Responses to HA(307) peptide following immunisation of FVB/N-DR1 and C57BL/6-DR4 mice. HLA-DR transgenic were immunised with HA(307) peptide twice at a 1-week interval, and splenocytes were collected and restimulated in vitro with peptide for 6 days. On day 4–5, culture supernatants were collected and reserved for analysis of cytokine production by ELISA. On day 6, these cells were depleted in CD8+ T cells and used as responders in proliferation assays. BM-DCs pulsed with peptide (relevant: HA[307], and irrelevant: p53[108]) were used as APCs. Anti-HLA-DR antibody L243 and an isotype-matched antibody were also added to the cultures in order to assess the HLA-DR restriction of the responses. Cultures were incubated for 60 h and tritiated-thymidine was added 18 h prior to harvesting the cells. Results are presented as means of the cpm of quadruplicate wells. a CD8-depleted splenocytes from FVB/N-DR1 mice proliferated to the HA(307) peptide used for immunisation but not to the irrelevant peptide p53(108). Responses were HLA-DR restricted as demonstrated by blockade of the proliferation by the addition in the cultures of L243 antibody but not of an isotype-matched antibody (HA[307] + L243 vs HA[307] + isotype). b Proliferation data correlated with peptide-specific IFN-γ production in the splenocyte cultures of FVB/N-DR1 mice. c CD8-depleted splenocytes from C57BL/6-DR4–transgenic mice proliferated specifically to the peptide in an HLA-DR–restricted manner. d Proliferation data in C57BL/6-DR4 mice correlated with peptide-specific IFN-γ production. Results presented are representative of 5 independent experiments for FVB/N-DR1 and 4 for C57BL/6-DR4. **p<0.01, unpaired Student’s t test.

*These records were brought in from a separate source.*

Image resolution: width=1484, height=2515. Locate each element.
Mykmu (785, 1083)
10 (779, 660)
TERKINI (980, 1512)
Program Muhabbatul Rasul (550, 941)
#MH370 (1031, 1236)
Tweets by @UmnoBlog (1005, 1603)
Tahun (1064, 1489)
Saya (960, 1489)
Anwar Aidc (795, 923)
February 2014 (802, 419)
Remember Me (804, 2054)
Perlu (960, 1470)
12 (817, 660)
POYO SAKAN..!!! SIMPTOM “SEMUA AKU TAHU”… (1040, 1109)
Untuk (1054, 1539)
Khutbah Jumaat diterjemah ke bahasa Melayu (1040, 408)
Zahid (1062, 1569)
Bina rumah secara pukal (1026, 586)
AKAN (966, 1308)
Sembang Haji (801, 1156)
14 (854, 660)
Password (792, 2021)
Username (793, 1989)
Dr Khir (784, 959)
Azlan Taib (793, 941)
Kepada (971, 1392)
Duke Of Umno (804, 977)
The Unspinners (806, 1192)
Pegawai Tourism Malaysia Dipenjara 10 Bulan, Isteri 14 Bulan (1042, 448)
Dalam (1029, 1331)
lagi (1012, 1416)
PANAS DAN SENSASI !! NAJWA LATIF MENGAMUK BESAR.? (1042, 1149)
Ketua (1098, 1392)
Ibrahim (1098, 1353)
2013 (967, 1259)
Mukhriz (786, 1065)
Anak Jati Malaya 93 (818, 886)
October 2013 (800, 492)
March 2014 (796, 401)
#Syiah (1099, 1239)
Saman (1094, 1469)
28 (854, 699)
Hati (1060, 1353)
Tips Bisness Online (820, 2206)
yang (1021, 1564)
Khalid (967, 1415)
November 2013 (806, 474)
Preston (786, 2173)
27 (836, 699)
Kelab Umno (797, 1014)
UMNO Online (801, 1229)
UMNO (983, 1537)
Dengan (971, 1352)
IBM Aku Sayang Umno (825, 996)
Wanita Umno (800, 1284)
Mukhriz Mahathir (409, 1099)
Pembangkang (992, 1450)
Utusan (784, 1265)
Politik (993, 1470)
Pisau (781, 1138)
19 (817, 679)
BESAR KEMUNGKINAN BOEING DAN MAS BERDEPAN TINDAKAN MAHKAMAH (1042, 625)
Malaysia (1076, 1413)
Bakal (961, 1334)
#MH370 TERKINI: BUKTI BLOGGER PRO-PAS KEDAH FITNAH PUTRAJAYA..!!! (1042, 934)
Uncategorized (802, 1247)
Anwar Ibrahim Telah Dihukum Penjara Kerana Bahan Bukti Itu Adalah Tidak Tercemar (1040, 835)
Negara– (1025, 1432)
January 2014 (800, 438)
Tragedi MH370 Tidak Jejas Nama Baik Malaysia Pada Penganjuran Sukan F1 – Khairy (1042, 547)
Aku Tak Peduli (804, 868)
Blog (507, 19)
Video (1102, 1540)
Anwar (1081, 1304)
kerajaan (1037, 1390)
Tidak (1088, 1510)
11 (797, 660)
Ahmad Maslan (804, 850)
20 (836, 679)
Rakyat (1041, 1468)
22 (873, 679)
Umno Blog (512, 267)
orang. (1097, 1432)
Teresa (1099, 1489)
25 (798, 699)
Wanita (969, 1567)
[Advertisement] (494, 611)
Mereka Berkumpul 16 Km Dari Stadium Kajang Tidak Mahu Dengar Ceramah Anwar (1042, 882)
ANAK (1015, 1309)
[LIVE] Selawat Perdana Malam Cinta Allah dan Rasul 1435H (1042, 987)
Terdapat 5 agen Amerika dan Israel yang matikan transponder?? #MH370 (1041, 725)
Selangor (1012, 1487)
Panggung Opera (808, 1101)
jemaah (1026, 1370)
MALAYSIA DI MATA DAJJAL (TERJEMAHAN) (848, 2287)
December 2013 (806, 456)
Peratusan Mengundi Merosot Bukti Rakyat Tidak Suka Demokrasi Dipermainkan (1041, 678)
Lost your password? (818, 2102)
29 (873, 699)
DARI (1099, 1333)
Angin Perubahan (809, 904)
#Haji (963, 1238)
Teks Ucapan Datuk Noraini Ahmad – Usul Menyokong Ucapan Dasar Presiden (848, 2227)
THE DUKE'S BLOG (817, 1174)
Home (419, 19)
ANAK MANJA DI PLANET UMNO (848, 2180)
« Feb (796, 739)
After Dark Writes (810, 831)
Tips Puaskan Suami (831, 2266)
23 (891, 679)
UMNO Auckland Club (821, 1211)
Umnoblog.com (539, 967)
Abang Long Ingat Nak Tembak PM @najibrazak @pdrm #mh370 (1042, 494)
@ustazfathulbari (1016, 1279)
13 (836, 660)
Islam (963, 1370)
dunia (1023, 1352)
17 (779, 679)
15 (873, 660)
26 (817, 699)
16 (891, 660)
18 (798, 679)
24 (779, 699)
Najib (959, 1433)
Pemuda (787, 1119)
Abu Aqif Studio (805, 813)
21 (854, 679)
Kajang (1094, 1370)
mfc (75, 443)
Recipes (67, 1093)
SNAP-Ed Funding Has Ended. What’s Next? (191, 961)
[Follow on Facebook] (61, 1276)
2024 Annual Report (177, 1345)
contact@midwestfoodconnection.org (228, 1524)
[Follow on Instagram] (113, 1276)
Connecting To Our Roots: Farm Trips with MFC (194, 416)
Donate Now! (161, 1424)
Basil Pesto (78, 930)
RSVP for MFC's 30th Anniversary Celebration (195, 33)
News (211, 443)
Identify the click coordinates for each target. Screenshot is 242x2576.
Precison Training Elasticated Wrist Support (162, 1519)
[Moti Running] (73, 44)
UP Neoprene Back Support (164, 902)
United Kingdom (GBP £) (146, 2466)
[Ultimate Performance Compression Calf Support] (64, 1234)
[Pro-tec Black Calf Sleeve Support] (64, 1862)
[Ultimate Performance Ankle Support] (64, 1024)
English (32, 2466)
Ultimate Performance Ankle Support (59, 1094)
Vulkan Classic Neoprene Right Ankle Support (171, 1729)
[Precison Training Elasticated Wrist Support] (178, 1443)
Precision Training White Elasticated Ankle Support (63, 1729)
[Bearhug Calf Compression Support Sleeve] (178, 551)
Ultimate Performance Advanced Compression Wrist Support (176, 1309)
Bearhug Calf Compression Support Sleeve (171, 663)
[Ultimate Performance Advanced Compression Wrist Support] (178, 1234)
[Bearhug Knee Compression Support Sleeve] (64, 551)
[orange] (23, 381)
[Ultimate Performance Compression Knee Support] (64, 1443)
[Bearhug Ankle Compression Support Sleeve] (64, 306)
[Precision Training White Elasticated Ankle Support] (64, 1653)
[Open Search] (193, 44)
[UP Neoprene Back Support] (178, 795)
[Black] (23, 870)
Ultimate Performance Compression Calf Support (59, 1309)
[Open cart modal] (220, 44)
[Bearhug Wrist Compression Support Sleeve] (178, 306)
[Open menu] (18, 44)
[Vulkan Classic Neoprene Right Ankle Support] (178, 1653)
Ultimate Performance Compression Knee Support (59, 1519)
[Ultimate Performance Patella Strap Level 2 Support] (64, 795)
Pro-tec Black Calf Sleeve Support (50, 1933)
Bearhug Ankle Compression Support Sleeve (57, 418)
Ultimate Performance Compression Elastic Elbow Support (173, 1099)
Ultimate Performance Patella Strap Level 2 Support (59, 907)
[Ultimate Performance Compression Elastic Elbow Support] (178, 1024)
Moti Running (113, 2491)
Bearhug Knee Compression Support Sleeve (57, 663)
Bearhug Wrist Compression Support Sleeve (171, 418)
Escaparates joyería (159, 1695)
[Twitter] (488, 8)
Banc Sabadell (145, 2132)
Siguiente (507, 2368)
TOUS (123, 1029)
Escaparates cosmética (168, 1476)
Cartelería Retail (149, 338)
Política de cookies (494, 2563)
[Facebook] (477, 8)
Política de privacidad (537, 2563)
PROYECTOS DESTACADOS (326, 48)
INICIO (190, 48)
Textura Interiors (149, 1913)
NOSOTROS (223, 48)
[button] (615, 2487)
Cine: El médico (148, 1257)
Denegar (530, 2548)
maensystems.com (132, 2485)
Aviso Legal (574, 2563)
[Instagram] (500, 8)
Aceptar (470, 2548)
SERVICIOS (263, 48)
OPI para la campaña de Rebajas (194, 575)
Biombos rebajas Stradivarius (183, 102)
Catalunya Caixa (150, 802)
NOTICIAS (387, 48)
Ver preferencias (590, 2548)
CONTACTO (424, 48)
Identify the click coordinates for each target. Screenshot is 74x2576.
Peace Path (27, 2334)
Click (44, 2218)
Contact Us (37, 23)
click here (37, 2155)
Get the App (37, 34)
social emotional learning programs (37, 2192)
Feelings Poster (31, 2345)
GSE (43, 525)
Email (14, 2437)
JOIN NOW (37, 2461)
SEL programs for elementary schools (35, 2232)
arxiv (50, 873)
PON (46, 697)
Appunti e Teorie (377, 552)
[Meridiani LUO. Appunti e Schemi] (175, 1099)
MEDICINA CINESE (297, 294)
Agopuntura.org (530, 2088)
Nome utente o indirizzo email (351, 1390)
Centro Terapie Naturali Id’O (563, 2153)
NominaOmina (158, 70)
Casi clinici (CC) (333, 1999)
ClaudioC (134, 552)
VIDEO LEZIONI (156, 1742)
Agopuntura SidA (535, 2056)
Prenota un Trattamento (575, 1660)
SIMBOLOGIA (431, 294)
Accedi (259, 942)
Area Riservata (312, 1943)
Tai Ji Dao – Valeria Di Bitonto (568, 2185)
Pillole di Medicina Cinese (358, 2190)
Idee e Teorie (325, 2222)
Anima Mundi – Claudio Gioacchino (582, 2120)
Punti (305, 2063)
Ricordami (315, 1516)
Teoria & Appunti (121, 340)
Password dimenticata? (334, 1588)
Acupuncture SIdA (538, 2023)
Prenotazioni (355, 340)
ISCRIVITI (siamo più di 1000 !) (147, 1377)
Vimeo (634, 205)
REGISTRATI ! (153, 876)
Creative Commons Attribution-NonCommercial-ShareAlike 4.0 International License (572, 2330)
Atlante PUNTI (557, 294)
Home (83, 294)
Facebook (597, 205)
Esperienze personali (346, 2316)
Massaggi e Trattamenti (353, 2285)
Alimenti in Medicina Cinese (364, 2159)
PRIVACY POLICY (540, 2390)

p53 Peptide immunogenicity in FVB/N-DR1 mice
p53 Peptides from the wild-type sequence of the human protein were predicted to bind to HLA-DR1 and HLA-DR4 according to the evidence-based computer-assisted algorithm SYFPEITHI [22]. Three peptides displaying high binding scores for both HLA-DR alleles were selected and synthesised (Table 1). All three peptide sequences are different from their murine counterparts.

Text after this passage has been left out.